Chemical, physical and enzymatic comparisons of formyltetrahydrofolate synthetases from thermo- and mesophilic Clostridia.

Formyltetrahydrofolate synthetase from the mesophiles Clostridium cylindrosporum, C. acidiurici, and C. formicoaceticum and the thermophile C. thermoaceticum have been purified to homogeneity, the first two by Rabinowitz and Himes and their coworkers and the latter two by ourselves. The physical properties of these proteins are very similar. All four enzymes are tetrameric and all are activated by NH4+ or K+, and the mechanism of this activation always involves a decrease in Km for formate.
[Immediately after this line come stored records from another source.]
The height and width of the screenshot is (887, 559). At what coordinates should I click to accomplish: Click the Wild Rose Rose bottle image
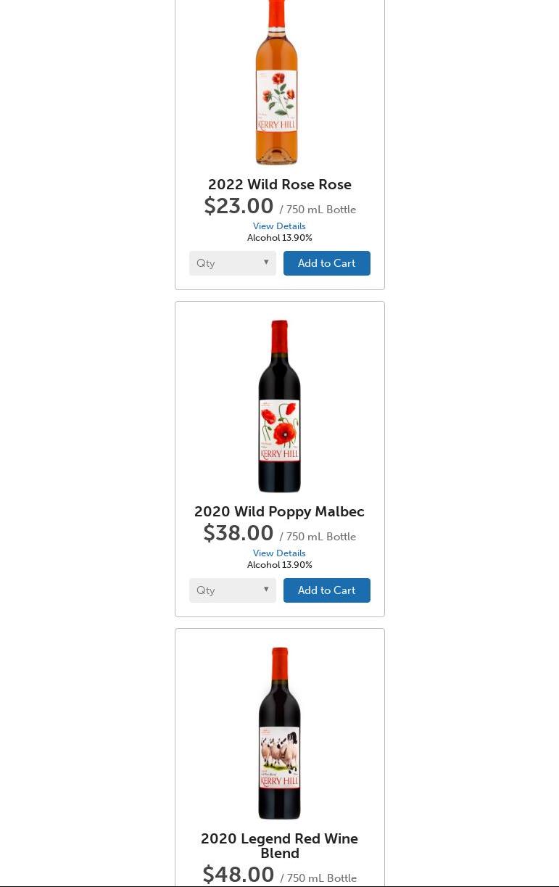point(276,83)

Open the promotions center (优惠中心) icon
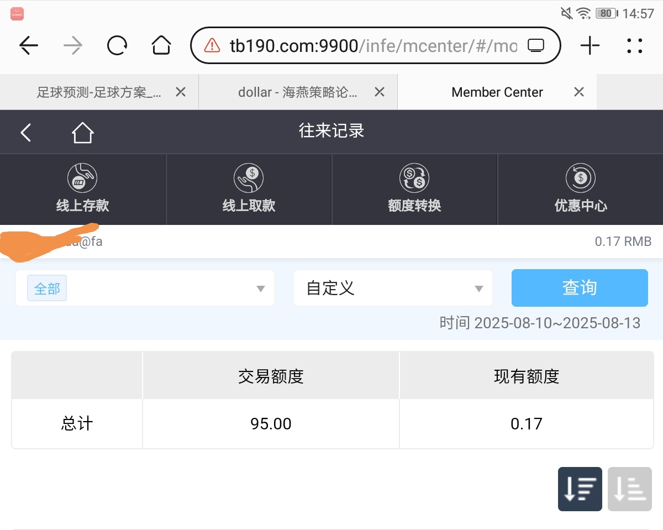point(580,178)
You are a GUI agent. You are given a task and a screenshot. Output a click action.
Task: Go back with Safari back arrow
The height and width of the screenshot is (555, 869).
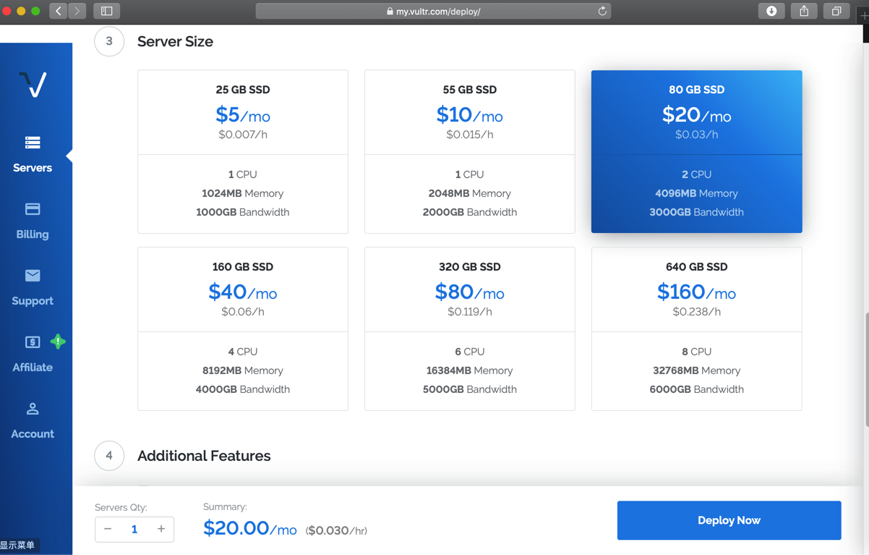click(x=59, y=11)
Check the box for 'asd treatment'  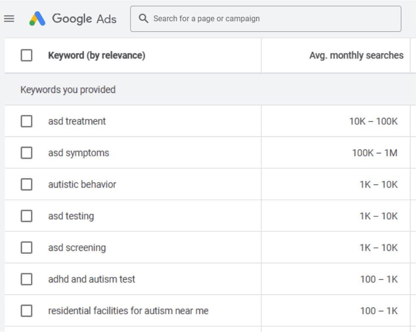pyautogui.click(x=27, y=121)
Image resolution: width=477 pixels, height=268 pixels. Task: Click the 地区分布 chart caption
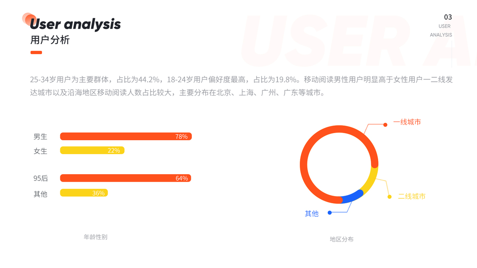pos(342,239)
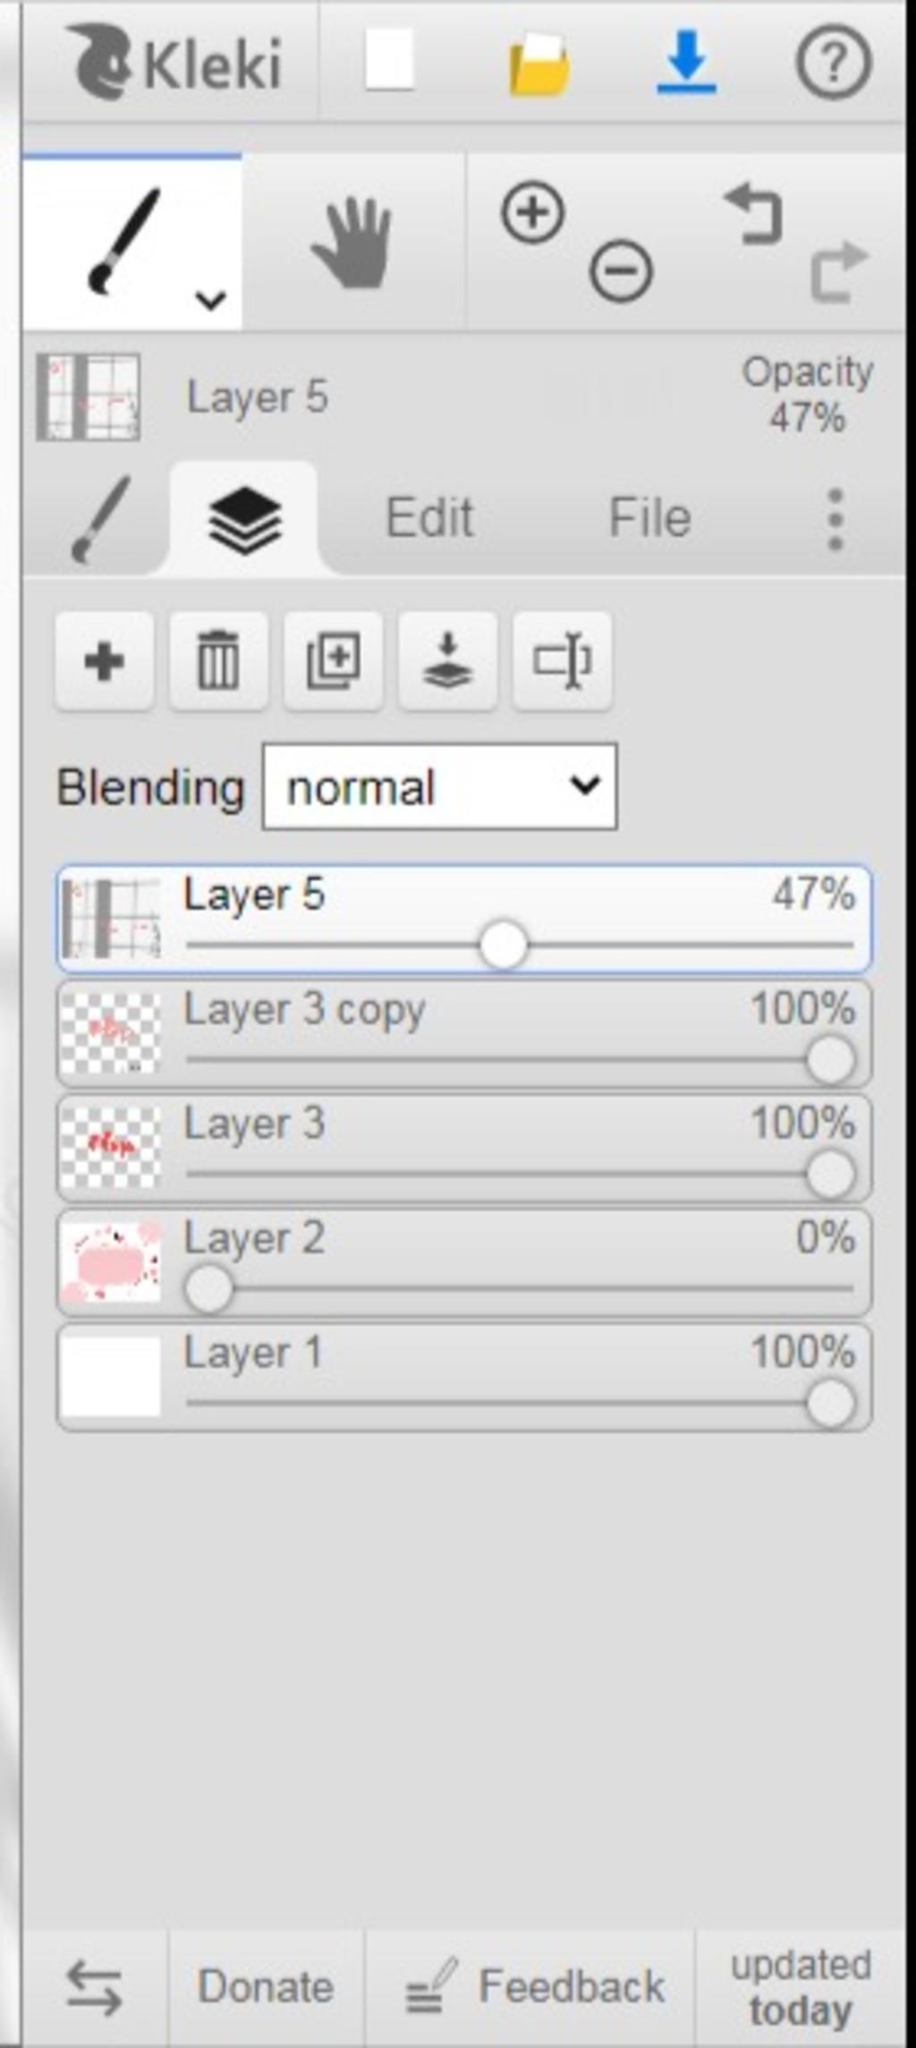Select the Layer 2 thumbnail
Image resolution: width=916 pixels, height=2048 pixels.
click(x=110, y=1262)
The enzyme from C. formicoaceticum is more thermostable and has a higher temperature optimum than the C. cylindrosporum or C. acidiurici enzymes and the C. thermoaceticum enzyme is the most thermostable. Comparisons of the amino acid compositions indicate possible correlations between thermostability and an increased content of isoleucine, arginine and tryptophan and a decreased content of phenylalanine and aspartic acid. Both of the less thermostable enzymes dissociative above 37 degrees if NH4+ or K+ are removed, but neither of the more stable enzymes do. In 25% D2O, the C. formicoaceticum enzyme is destabilized at elevated temperatures, relative to the C. thermoaceticum enzyme. It is possible that stronger hydrophobic interactions between subunits are responsible for increased thermostability in these enzymes.